Many investors are under the impression that the entire global market is overvalued. Luckily, though, there are some emerging markets that can offer excellent opportunities. Of course, these emerging markets bring with them a great deal of risk and may turn out to be dogs. Emerging countries tend to have low to medium per capita income and are currently growing. They include both large countries like China, as well as smaller countries. But beware. These markets offer a great deal of volatility, and, despite their great potential for growth, are less stable than most markets.
1. China’s Rapid and Widespread Growth
The first market on our list is the very large and rapidly growing China. China’s growth this year is 6.4 percent (per the World Bank), as opposed to just 2.8 GDP growth expected in the US (according to the Federal Reserve Bank). Much of this is in information technologies. Because of the widespread growth, it is best to invest in a broad-based emerging markets ETF or one of the 47 China sector funds.
2. India is Growing Too
India is very similar to China in that it is rapidly becoming a consumption economy and the World Bank pegs its growth at 7.3 percent.

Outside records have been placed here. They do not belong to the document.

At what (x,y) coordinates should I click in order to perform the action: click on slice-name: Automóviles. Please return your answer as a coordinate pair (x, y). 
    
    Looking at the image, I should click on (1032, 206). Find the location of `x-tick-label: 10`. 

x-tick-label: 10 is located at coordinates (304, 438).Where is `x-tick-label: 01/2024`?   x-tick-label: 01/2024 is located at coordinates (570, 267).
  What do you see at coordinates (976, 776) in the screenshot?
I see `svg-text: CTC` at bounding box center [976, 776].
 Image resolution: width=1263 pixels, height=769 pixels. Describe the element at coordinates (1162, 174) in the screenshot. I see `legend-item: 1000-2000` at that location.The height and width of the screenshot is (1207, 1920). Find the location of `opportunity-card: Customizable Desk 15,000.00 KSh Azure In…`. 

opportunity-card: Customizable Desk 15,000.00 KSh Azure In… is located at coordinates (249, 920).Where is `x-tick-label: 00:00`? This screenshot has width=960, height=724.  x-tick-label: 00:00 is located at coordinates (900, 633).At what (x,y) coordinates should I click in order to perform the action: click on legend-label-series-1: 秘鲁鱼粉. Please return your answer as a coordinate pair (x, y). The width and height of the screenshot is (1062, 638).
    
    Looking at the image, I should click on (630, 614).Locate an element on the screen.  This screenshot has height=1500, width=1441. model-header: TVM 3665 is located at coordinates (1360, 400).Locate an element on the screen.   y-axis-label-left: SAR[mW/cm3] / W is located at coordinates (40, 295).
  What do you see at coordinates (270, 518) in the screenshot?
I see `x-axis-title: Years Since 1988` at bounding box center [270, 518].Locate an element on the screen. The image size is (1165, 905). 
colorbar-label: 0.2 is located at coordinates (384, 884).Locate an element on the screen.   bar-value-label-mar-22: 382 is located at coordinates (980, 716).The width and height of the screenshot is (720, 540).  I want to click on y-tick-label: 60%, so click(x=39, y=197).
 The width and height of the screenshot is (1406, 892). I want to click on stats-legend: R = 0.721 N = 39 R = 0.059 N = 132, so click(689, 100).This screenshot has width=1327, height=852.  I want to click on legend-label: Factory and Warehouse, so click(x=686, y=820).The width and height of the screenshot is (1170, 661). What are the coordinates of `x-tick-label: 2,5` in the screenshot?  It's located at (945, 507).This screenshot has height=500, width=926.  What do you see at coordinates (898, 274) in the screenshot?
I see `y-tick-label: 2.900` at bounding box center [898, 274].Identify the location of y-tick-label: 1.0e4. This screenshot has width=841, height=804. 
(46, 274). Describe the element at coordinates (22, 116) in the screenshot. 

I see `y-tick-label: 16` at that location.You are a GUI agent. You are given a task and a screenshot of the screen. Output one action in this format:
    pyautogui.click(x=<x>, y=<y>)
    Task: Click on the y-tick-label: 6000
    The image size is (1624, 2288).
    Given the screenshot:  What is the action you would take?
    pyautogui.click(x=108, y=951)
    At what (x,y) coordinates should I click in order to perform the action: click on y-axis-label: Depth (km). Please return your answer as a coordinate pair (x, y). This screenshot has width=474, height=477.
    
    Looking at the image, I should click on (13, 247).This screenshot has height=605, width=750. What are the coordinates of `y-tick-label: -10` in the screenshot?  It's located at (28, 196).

Aim for a broad exposure of India stocks, such as the iShares MSCI India ETF.
3. Thailand: Growth Linked to Reform
Reforms in education and skills and investment in infrastructure are expected to boost Thailand’s market onto a path of higher growth. The World Bank expects 4.1 percent growth. The country has adopted a 20-year national strategy to improve intellectual property rights in an effort to become a high-income nation. The iShares MSCI Thailand ETF holds 120 stocks in major Thailand companies.
4. Brazil: Risky, But A Bargain
Brazil’s economy rebounded from a 2-year recession to 1 percent growth in 2017 and is expected to grow to 1.5 to 3 percent. This is despite massive income inequality, corruption investigations of its leaders, and numerous economic problems. The iShares MSCI Brazil ETF holds 54 companies and offers shares for less than the value of the underlying company stocks.
5. Russia: Avoid Specific Funds
Russia’s 3.1 percent growth in 2017 is expected to slow despite rising oil prices. The World Bank projects growth to be stalled at 1.5-1.8 percent through 2020. Because of this, stay away from individual funds and buy the emerging markets index.
6. Taiwan: Be Patient
Taiwan’s attempts to lessen its dependence on China and increase its commerce with other Asian nations has helped it become one of the wealthiest economies in Asia. But the first quarter of 2018 saw only 3 percent growth, and this is expected to sink to 2.45 for 2018. It is best to wait for signs of future growth once again before investing in Taiwan.
7. Investing More Broadly: An Emerging Markets Fund
Because of the volatility of these emerging markets, trying to find the right one is rather risky. Experts recommend a more broad-based emerging markets fund to help minimize risk and volatility.